엘라스틱서치 - Ubuntu 서버에 데이터 노드 추가하기

Ubuntu 서버 장비에 엘라스틱서치 데이터 노드를 추가해보자.

데이터 노드는 이미 운용되고 있는 마스터 노드 서버가 있을 때, 마스터 노드를 데이터 저장 용도로 사용하지 않도록 하여 인덱스 생성, 저장 등의 운용 환경과 데이터 저장 환경을 분리하고자 할 때 추가한다.

Ubuntu 서버 장비 준비

Cloud service 등을 이용하여 Ubuntu 환경의 서버 장비를 준비한다.

ES 설치

준비된 서버 환경에 엘라스틱서치를 설치한다.

마스터 노드가 이미 준비되어 있는 상황이기 때문에, 기존 마스터 노드로 운용하고 있는 ES와 동일한 스펙으로 준비한다.

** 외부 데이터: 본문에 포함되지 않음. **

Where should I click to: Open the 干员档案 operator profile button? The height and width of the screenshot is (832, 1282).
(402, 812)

기존의 마스터 노드는 엘라스틱서치 6.4 버전으로 운용되고 있다. 설치 링크는 여기

Elasticsearch PGP Key 가져오기

엘라스틱서치에서 제공하는 Signing key 를 설치한다.

$ wget -qO - https://artifacts.elastic.co/GPG-KEY-elasticsearch | sudo apt-key add -

APT 레포지토리 설치

Debian 기반 시스템에서 https 통신을 가능하게 해주는 패키지를 설치한다.

$ sudo apt-get install apt-transport-https

레포지토리 정보를 /etc/apt/sources.list.d/elastic-6.x.list 파일에 적어넣어야 한다.

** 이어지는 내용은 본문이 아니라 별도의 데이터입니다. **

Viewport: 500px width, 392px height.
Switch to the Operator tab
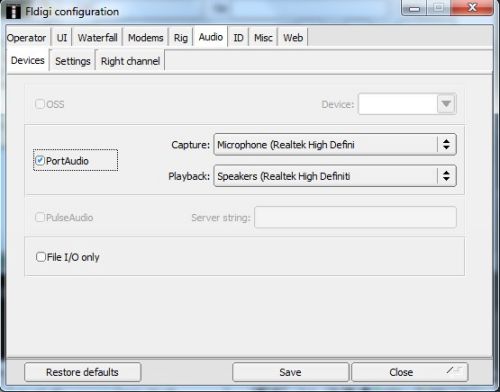point(26,38)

$ echo "deb https://artifacts.elastic.co/packages/6.x/apt stable main" | sudo tee -a /etc/apt/sources.list.d/elastic-6.x.list

ES 설치 디렉토리 생성

엘라스틱서치를 설치하면 기본 경로(/etc/elasticsearch)에 config 파일들이 생성된다.

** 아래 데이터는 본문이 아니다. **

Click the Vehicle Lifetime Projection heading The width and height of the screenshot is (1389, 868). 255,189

이 경로는 원하는 경로로 지정하여 운용해도 상관없다.

기존 마스터 노드가 운용되고 있는 경로와 동일한 경로에 생성하는 것을 권고한다.

$ sudo mkdir -p /path/to/install/elasticsearch/data-node

ES 설치

엘라스틱서치를 설치하기 전에 java 가 설치되어 있는지 확인해야 한다.

엘라스틱서치는 자바 기반으로 만들어져서 설치를 위해서 java 가 필수적으로 요구된다.

java 가 설치되어 있지 않으면, 엘라스틱서치를 설치할 수 없다.

java 설치가 완료되어 있다면 엘라스틱서치를 설치한다.

버전을 명시하여 설치할 수 있다.

$ sudo apt-get update && sudo apt-get install elasticsearch=6.4.2 -V

ES 설치 경로 변경 및 권한 설정

설치가 완료되었으면 /etc/elasticsearch 에 config 파일들이 생성되어 있을 것 이다.

이 config 파일들을 위에서 생성한 디렉토리(/path/to/install/elasticsearch/data-node)로 옮겨준다.

파일 이동 권한이 없을 수 있기에 루트 사용자로 이동하여 진행하였고, 필자가 사용한 서버 환경에서 전체 파일 이동 커맨드가 (mv -r) 올바르게 동작하지 않아 일일히 파일 이동 처리를 해 주었다.

더 좋은 방법이 있다면, 원하는 방식으로 파일 이동을 수행하면 된다.

$ sudo su -l
$ cd /etc/elasticsearch
$ mv * /path/to/install/elasticsearch/data-node
$ mv .elasticsearch.keystore.initial_md5sum /path/to/install/elasticsearch/data-node
$ rm -rf /etc/elasticsearch

그 이후 루트 디렉토리로 이동하여 지정한 경로의 권한 및 사용자를 elasticsearch 로 지정해 준다.

$ chown -R elasticsearch:elasticsearch /path/to/install/elasticsearch

ES data, logs, snapshot 파일이 저장될 디렉토리 셋팅

엘라스틱서치가 운용되면서 인덱스, 로그, 스냅샷 등의 파일이 저장될 디렉토리를 생성하여야 한다.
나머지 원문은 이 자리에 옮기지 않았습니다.